1 diciembre, 2025
Editorial del informativo InfoCPAL – Edición #8, correspondiente al mes de noviembre
Entre el 10 y el 22 de noviembre pasados, veintinueve personas (dieciséis jesuitas, entre ellas) provenientes de 14 países diferentes participaron, a nombre de la Compañía de Jesús, en diversos espacios de la Conferencia de las Naciones Unidas sobre el Cambio Climático (UNFCCC). Venidas de 14 países diferentes, su participación fue diversa: tanto en la zona azul (de discusión y negociaciones) como en la zona verde (público registrado), así como en los espacios populares de manifestación masiva, como la Cúpula de los Pueblos, que convocó a más de 70 mil personas para la marcha final de la primera semana de la COP30. La provincia del Brasil demostró su generosidad y participó activamente.
La Campaña Jesuitas por la Justicia Climática (JVJC) comenzó a ser desarrollada en abril de 2025 con la participación de más de 35 provincias jesuitas, y fue ampliada a través de una declaración de la Vida Religiosa por la Justicia Climática, que tuvo más de 4.700 firmantes individuales y 750 adhesiones institucionales, entre ellas aproximadamente 400 superiores mayores de comunidades religiosas, representando miles y miles de hombres y personas consagradas.
Esta campaña (JCJC) es una muestra clara de que sí es posible trabajar como un cuerpo universal en torno a causas comunes con objetivos claros.
Pero la historia no termina aquí. La JCJC fue planeada y hasta ahora desarrollada en el marco de la cuarta PAU: la colaboración en el cuidado de la casa común. Por eso, independientemente de los resultados del texto oficial de la COP30 y de las interpretaciones y valoraciones que merezca, la experiencia de ser colaboradores con otros muchos, de conocer potenciales parceros, de establecer contactos y alianzas y de afianzar los instrumentos de advocacy a diversos niveles, ha sido positiva. La cuarta preferencia continúa esperando que profundicemos en nuestros compromisos concretos con la ecología integral.

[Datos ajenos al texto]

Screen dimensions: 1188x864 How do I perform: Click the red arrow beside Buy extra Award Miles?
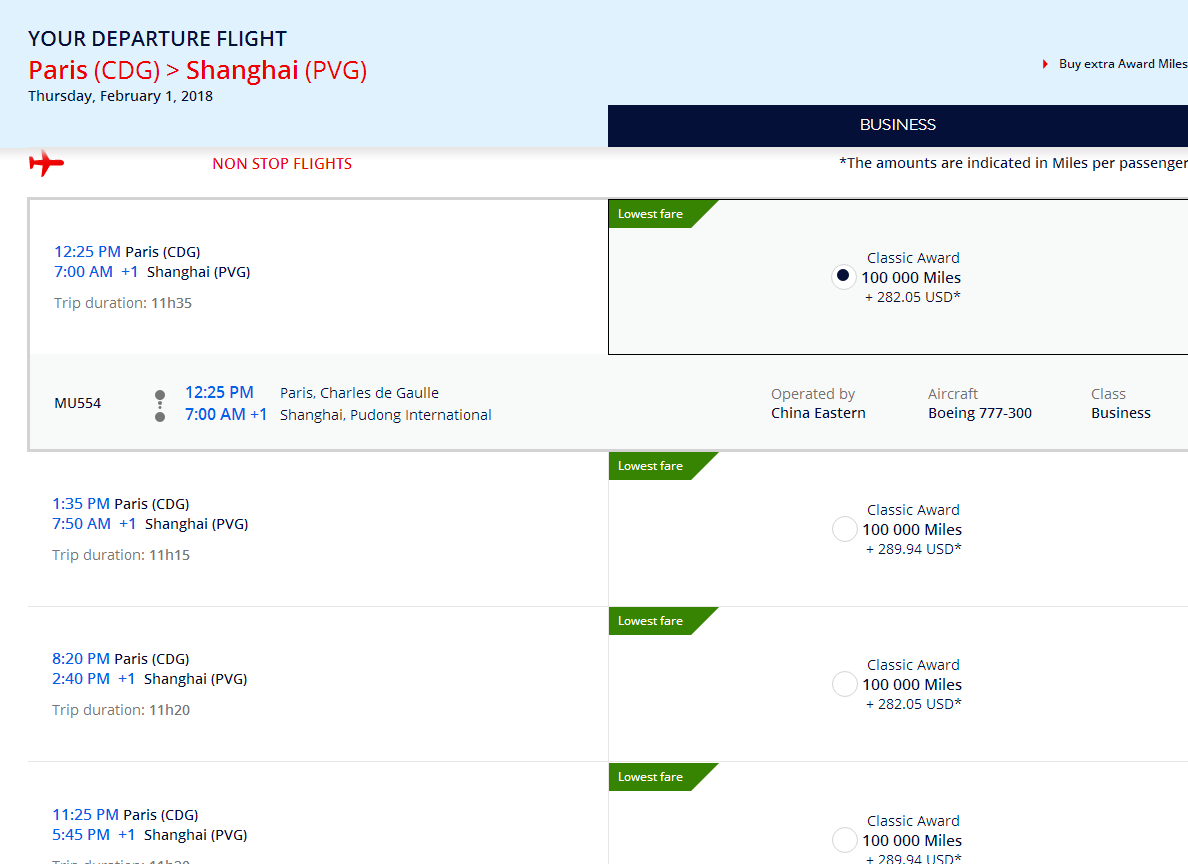point(1046,64)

El papa León, en su mensaje a la Asamblea de la UNFCCC, insistió en la necesidad de una educación en ecología integral que ayude a individuos y comunidades a comprender cómo las decisiones cotidianas —personales, familiares y políticas— moldean el futuro de la humanidad. Insistió además en que la crisis ecológica “es una cuestión moral” que exige un renovado sentido de solidaridad entre las naciones, y pidió , “una nueva arquitectura financiera internacional centrada en la persona humana” que, reconociendo “el vínculo entre la deuda ecológica y la deuda externa”, garantice a todas las naciones, especialmente “las más pobres y las más vulnerables a los desastres climáticos” las condiciones necesarias para desarrollar sus capacidades protegiendo la dignidad de sus ciudadanos.
Los llamados que hizo el Papa León pueden aplicarse a nosotros en esta tercera fase de la JCJC, pos-COP30. Estamos urgidos de reeducación, de conversión, de metanoia en la manera como nos relacionamos con la creación; la crisis climática es antropogénica, y cada uno de nosotros debe responder por su parte. Se trata de un desafío moral, no simplemente de una respuesta facultativa, y mucho menos de una ideológica. Estamos todos en el mismo barco. Para cambiar nuestra relación con la creación y colaborar en el cuidado de la casa común, hay decisiones concretas, incluso financieras, que debemos tomar: si queremos ser guardianes de la creación, hay costos que pagar. ¡Manos a la obra!